▶ _Work required_:
For every line in the records below that holds "screenshot", make a copy.

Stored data
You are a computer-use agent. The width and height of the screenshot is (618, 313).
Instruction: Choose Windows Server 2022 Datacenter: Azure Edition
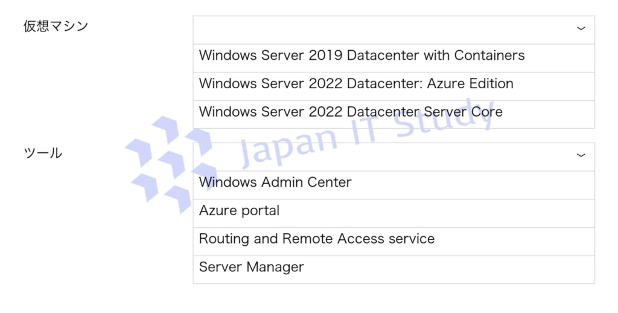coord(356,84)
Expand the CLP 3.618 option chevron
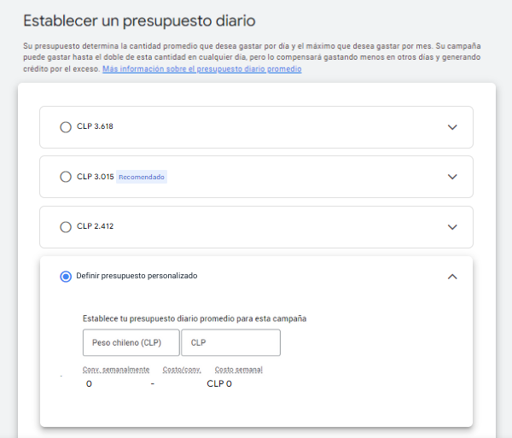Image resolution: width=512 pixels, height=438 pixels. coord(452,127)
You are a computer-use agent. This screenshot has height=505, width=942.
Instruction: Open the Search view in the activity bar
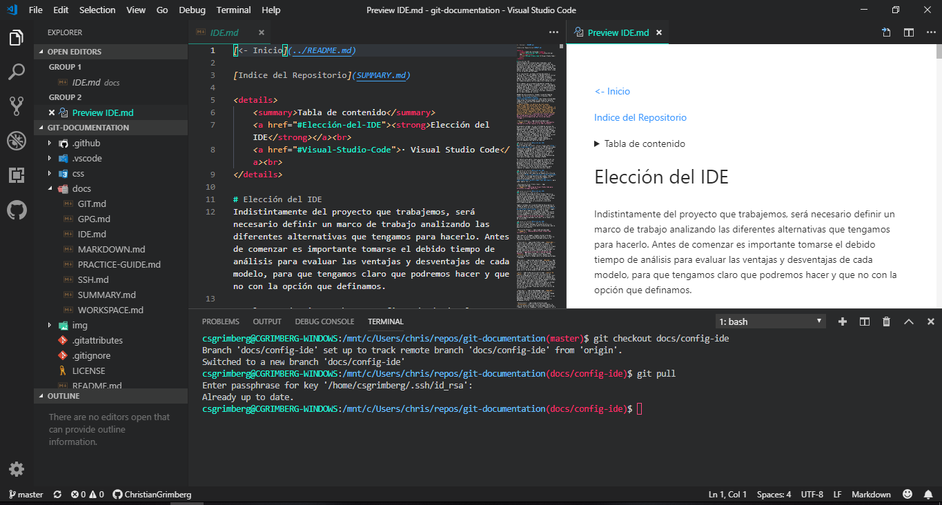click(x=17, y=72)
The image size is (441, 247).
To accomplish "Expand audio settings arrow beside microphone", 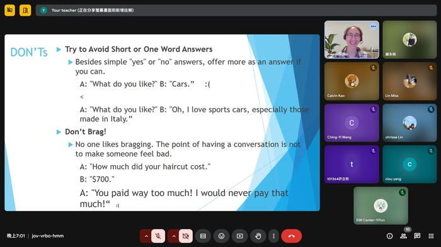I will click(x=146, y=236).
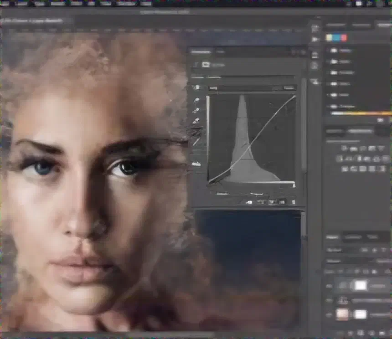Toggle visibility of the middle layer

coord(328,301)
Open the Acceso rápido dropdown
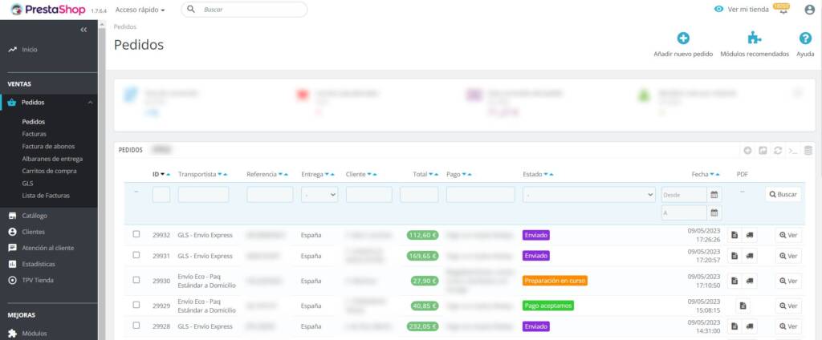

▶ _Reply to the exercise_:
You are a computer-use agent. The width and height of the screenshot is (618, 313).
You are a computer-use agent. This screenshot has height=505, width=942.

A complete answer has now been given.